Une fois le procédé de transformation effectué, il ne reste qu’à sélectionner les organismes en les traitant avec l’antibiotique ou l’herbicide, ceux qui ont l’ADN inséré survivant, les autres mourant. De par ce procédé, tout organisme OGM possède une résistance à un antibiotique/pesticide. Les conséquences d’une telle résistance dépendent du contexte :
– Si l’on est en laboratoire, avec les déchets incinérés, aucun risque n’est à déplorer.
– Dans le cadre d’une industrie en milieu confiné, comme par exemple la production d’insuline en réacteur, aussi longtemps que les règles sont respectées, il n’y a pas de risque, mais des négligences peuvent avoir des conséquences, par exemple le « Monsanto islandais » nommé ORF fabrique des produits cosmétiques par OGM sur de l’orge sans respecter le confinement et sans incinération, ce qui pourrait entraîner des conséquences dramatiques.
– En revanche, une culture d’OGM en plein champ permet de disperser des gènes de résistance dans la nature. Il suffit d’une fois où une bactérie intègre le transgène pour que la dispersion s’effectue, surtout si le pesticide est présent. On aura alors un enrichissement de la population résistante. S’il s’agit d’une résistance antibiotique, alors toute personne infectée par cette bactérie aura un pronostic plus sérieux qu’une personne infectée par une souche sauvage. S’il s’agit d’une résistance à un herbicide, alors cette résistance pourra être transférée à d’autres plantes, rendant l’herbicide inefficace.

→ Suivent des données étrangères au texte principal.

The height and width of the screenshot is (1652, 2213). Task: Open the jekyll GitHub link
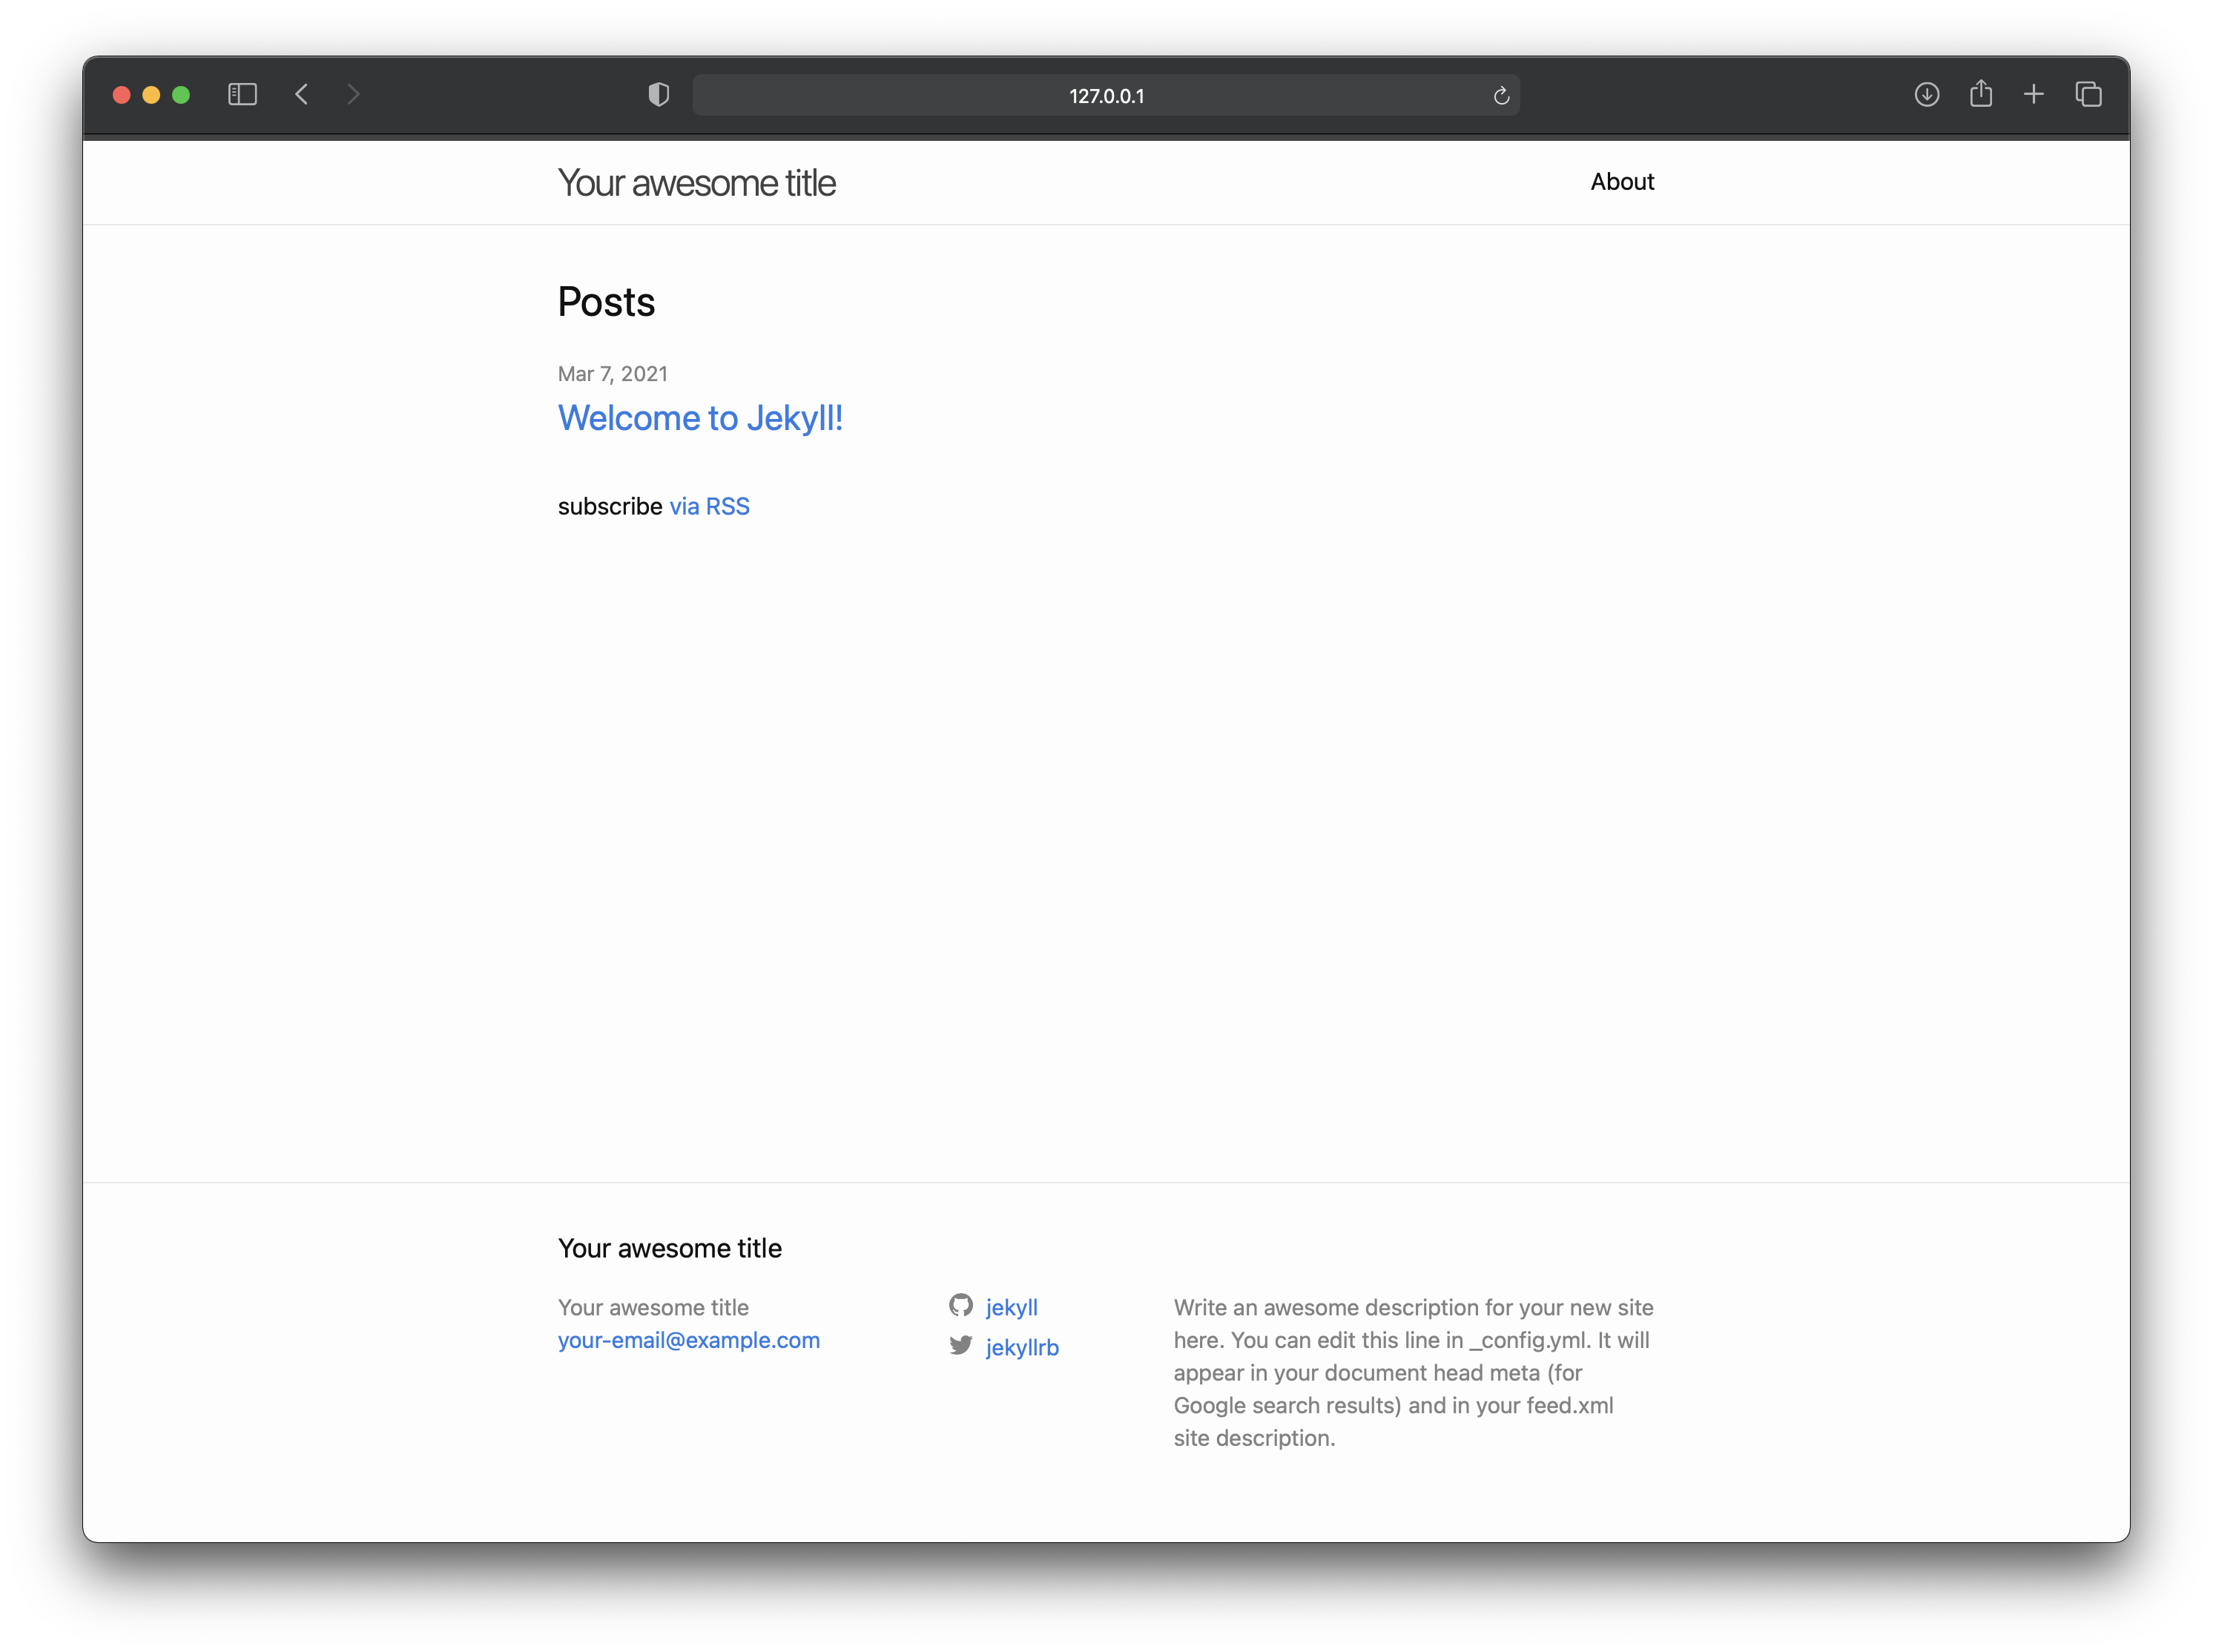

Certains vous diront que ceci est très peu probable, mais il faut tenir compte de ce que les statisticiens appellent la loi des grands nombres, et que le commun des mortels appelle la loi de Murphy : un événement qui a une faible probabilité, mais dont la possibilité d’arriver tend vers l’infini, finit par arriver ! En ayant des plantes OGM cultivées ou présentes un peu partout, sur une période illimitée, alors il est certain que ces gènes de résistance se répandront dans la nature.

Plusieurs politiciens ont protesté contre cette levée d’interdiction. Voici mon conseil si vous souhaitez être efficace : demandez l’interdiction de la culture en champ ouvert et l’utilisation de produits non transformés d’OGM contenant un gène de résistance, avec les explications ci-dessus, et vous obtiendrez l’interdiction définitive de cette variété et de celles à venir.